• Task to complete
Restate the entries below verbatim.

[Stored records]
>>>>>

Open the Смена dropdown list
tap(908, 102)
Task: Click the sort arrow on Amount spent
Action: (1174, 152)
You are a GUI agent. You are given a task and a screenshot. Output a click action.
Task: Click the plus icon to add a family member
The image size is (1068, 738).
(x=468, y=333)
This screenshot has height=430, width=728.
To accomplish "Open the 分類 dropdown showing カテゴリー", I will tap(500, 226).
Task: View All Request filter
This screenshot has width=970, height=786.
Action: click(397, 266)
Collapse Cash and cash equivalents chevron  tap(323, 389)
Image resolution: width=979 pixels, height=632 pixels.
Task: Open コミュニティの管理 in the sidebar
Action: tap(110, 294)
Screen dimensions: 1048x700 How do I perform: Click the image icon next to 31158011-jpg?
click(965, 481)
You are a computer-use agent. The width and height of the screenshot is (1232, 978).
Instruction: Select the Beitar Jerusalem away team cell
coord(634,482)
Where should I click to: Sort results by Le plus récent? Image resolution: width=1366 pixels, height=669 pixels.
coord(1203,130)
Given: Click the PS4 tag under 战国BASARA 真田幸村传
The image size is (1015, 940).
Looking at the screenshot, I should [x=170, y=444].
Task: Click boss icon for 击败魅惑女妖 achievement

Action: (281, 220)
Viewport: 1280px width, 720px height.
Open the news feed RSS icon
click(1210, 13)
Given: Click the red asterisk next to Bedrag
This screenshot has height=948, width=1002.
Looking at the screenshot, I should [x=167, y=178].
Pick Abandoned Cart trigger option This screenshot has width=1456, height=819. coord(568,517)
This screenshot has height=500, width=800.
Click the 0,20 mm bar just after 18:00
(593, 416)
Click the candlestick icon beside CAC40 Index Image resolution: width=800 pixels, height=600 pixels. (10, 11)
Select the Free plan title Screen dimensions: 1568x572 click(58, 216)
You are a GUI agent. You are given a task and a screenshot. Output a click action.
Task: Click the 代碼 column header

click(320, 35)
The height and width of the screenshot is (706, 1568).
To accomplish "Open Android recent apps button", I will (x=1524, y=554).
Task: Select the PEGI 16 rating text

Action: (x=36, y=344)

<<<<<

• Exercise answer
Open the Смена dropdown list
tap(908, 102)
Task: Click the sort arrow on Amount spent
Action: (1174, 152)
You are a GUI agent. You are given a task and a screenshot. Output a click action.
Task: Click the plus icon to add a family member
The image size is (1068, 738).
(x=468, y=333)
This screenshot has height=430, width=728.
To accomplish "Open the 分類 dropdown showing カテゴリー", I will tap(500, 226).
Task: View All Request filter
This screenshot has width=970, height=786.
Action: click(397, 266)
Collapse Cash and cash equivalents chevron  tap(323, 389)
Image resolution: width=979 pixels, height=632 pixels.
Task: Open コミュニティの管理 in the sidebar
Action: tap(110, 294)
Screen dimensions: 1048x700 How do I perform: Click the image icon next to 31158011-jpg?
click(965, 481)
You are a computer-use agent. The width and height of the screenshot is (1232, 978).
Instruction: Select the Beitar Jerusalem away team cell
coord(634,482)
Where should I click to: Sort results by Le plus récent? Image resolution: width=1366 pixels, height=669 pixels.
coord(1203,130)
Given: Click the PS4 tag under 战国BASARA 真田幸村传
The image size is (1015, 940).
Looking at the screenshot, I should [x=170, y=444].
Task: Click boss icon for 击败魅惑女妖 achievement

Action: (281, 220)
Viewport: 1280px width, 720px height.
Open the news feed RSS icon
click(1210, 13)
Given: Click the red asterisk next to Bedrag
This screenshot has height=948, width=1002.
Looking at the screenshot, I should [x=167, y=178].
Pick Abandoned Cart trigger option This screenshot has width=1456, height=819. coord(568,517)
This screenshot has height=500, width=800.
Click the 0,20 mm bar just after 18:00
(593, 416)
Click the candlestick icon beside CAC40 Index Image resolution: width=800 pixels, height=600 pixels. (10, 11)
Select the Free plan title Screen dimensions: 1568x572 click(58, 216)
You are a GUI agent. You are given a task and a screenshot. Output a click action.
Task: Click the 代碼 column header

click(320, 35)
The height and width of the screenshot is (706, 1568).
To accomplish "Open Android recent apps button", I will (x=1524, y=554).
Task: Select the PEGI 16 rating text

Action: (x=36, y=344)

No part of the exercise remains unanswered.